### What you will do
Below are some records: retype them all exactly, but not the pictures.

### Working data
+-------+
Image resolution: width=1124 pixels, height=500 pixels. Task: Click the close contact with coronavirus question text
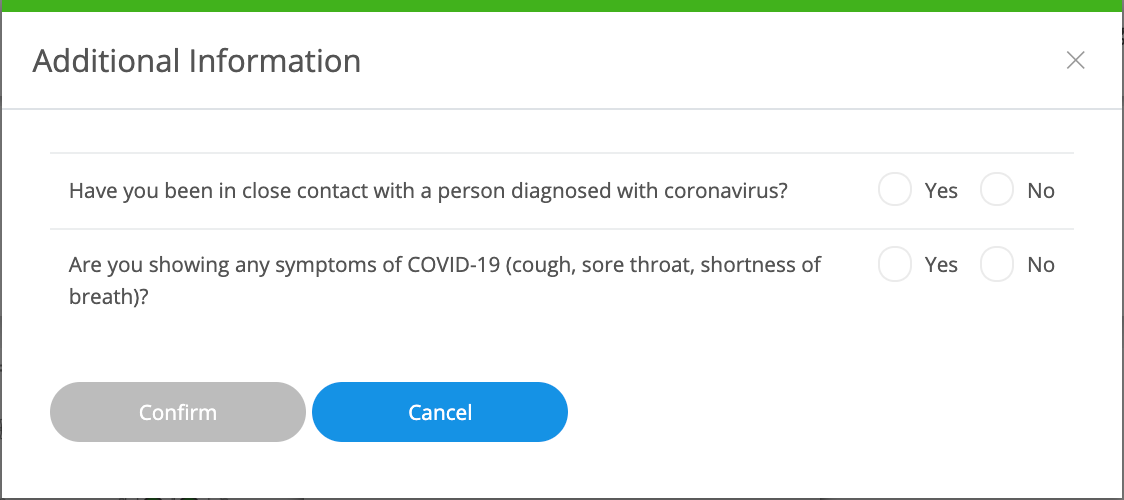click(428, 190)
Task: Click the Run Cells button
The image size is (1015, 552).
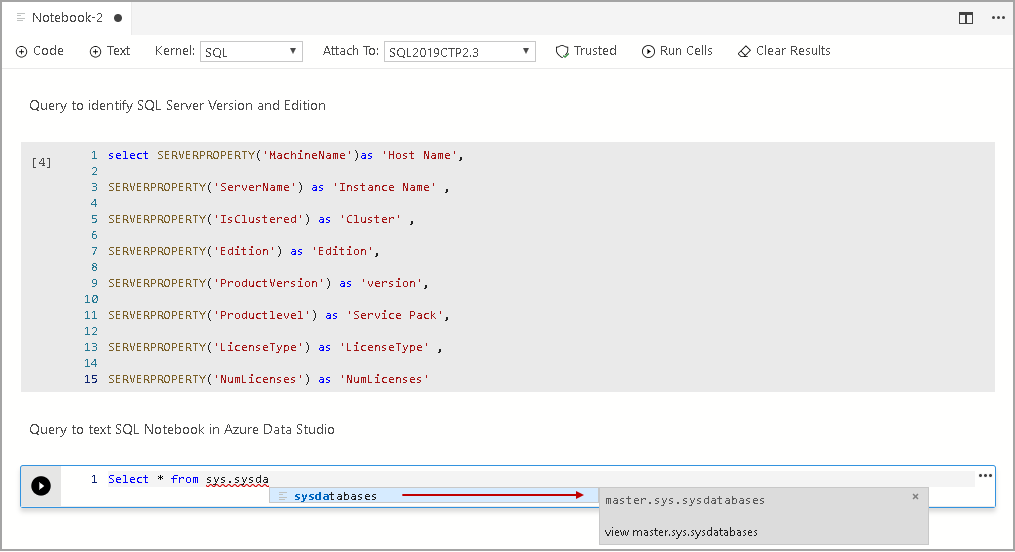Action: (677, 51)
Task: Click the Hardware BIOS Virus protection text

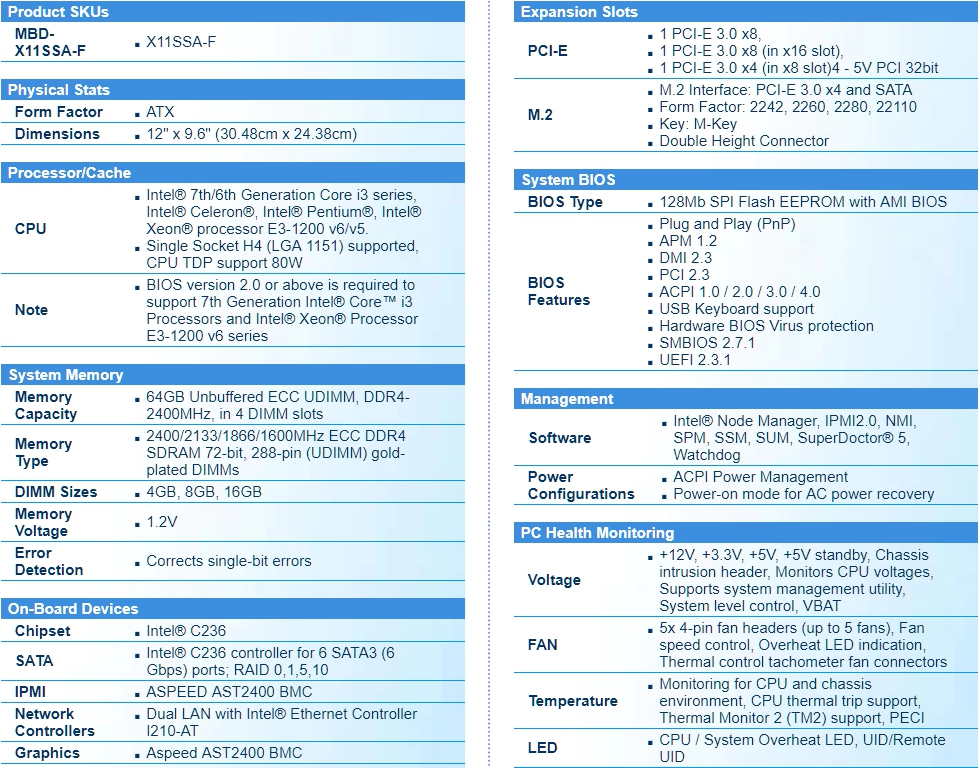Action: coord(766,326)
+-------+
### Exercise solution
Image resolution: width=1124 pixels, height=500 pixels. Task: Click the close contact with coronavirus question text
click(428, 190)
Task: Click the Run Cells button
The image size is (1015, 552).
Action: (677, 51)
Task: Click the Hardware BIOS Virus protection text

Action: coord(766,326)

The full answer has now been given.